Feargal Logan is a Gaelic football manager and former player, who was a starting member of the Tyrone county team that reached the 1995 All-Ireland Senior Football Championship Final.

Legal career
Since retiring from play, Logan's name has become more known in GAA circles for his work as a lawyer, representing players in disciplinary hearings, most famously reducing Ryan McMenamin's suspension in 2005 to allow him to play the crunch quarter final game against Dublin, by pointing out that the Central Disciplinary Committee had no authority to use television footage when considering a player's punishment.
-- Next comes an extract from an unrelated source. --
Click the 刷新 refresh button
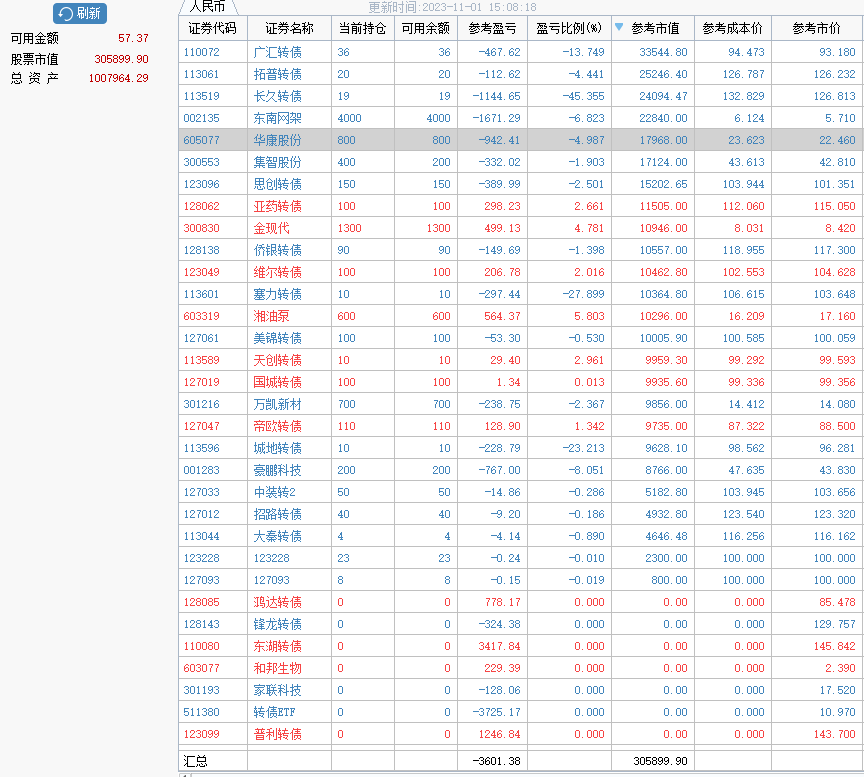Image resolution: width=864 pixels, height=777 pixels. (79, 13)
This appeal set a precedent that allowed several other players to successfully revoke their suspensions, such as Armagh players, Kieran McKeever and Paul McGrane.

The Gaelic Players Association used Logan's legal abilities during its early years, as he drafted its articles of association.

Managerial career
Logan was Tyrone under-21 manager and led the team to an All-Ireland title in 2015.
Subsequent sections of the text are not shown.